• Exercise material:
-.-.-

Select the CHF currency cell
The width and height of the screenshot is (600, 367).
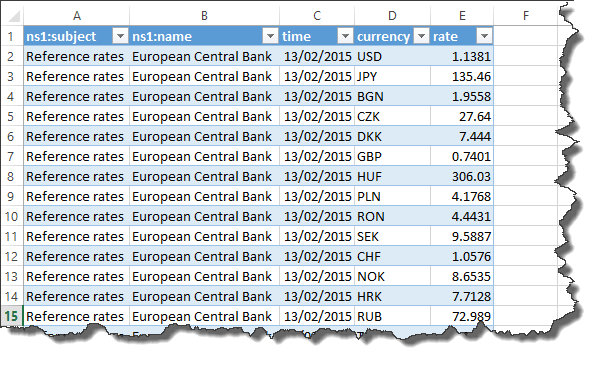point(392,256)
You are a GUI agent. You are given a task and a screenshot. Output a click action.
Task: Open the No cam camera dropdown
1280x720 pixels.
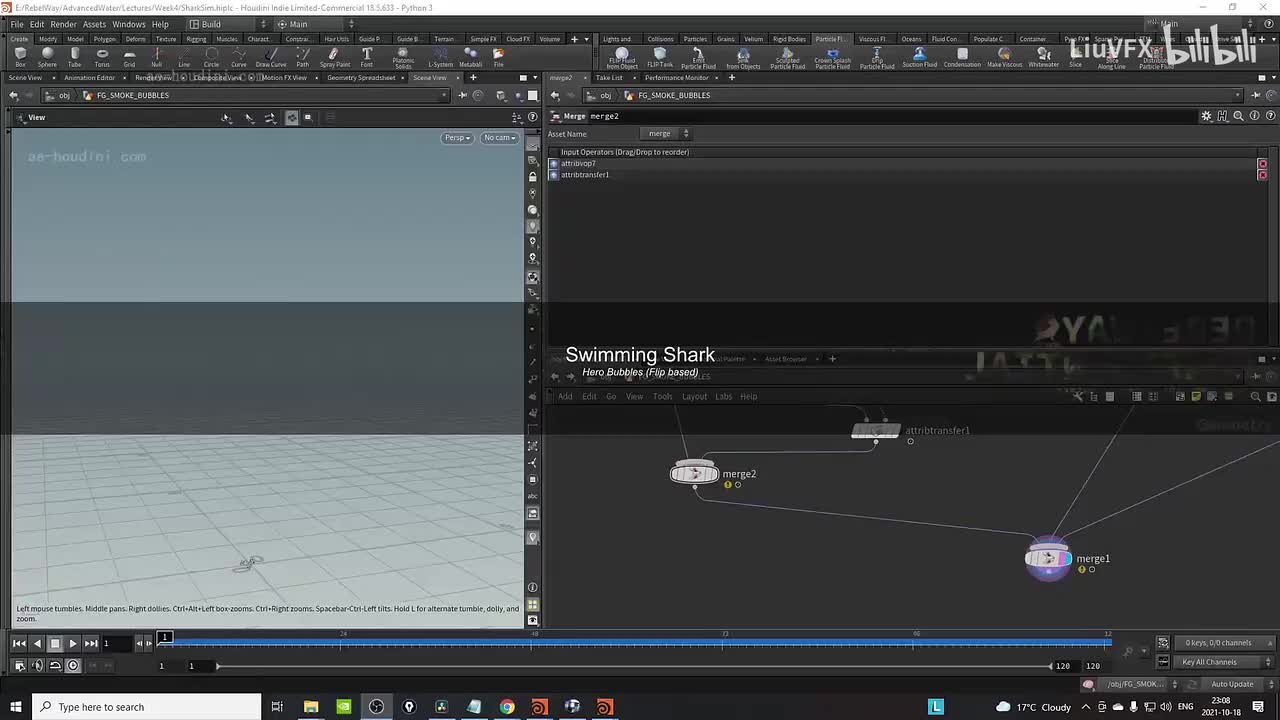[499, 138]
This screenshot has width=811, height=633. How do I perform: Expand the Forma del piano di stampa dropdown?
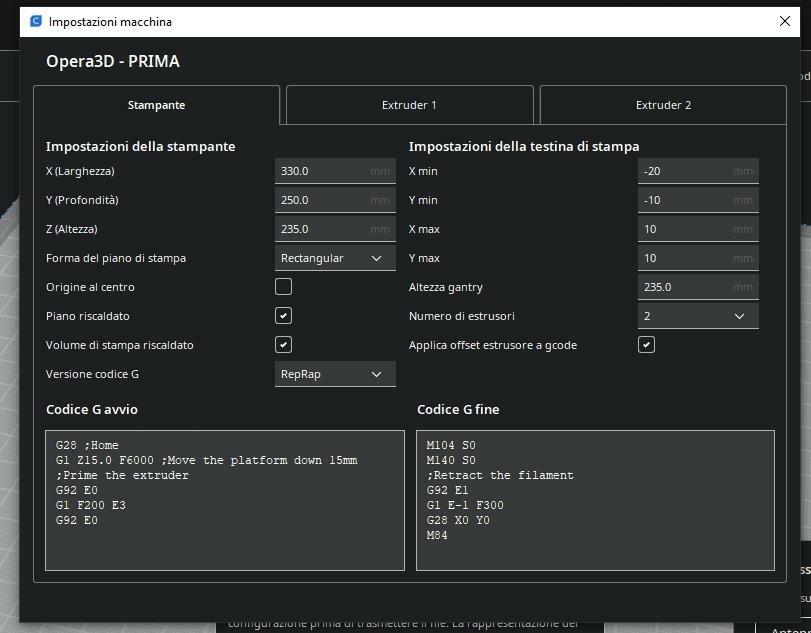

-.-.-

Please copy out each line in the entries that mentions the string "dropdown".

Task: Open the No cam camera dropdown
This screenshot has width=811, height=633. How do I perform: Expand the Forma del piano di stampa dropdown?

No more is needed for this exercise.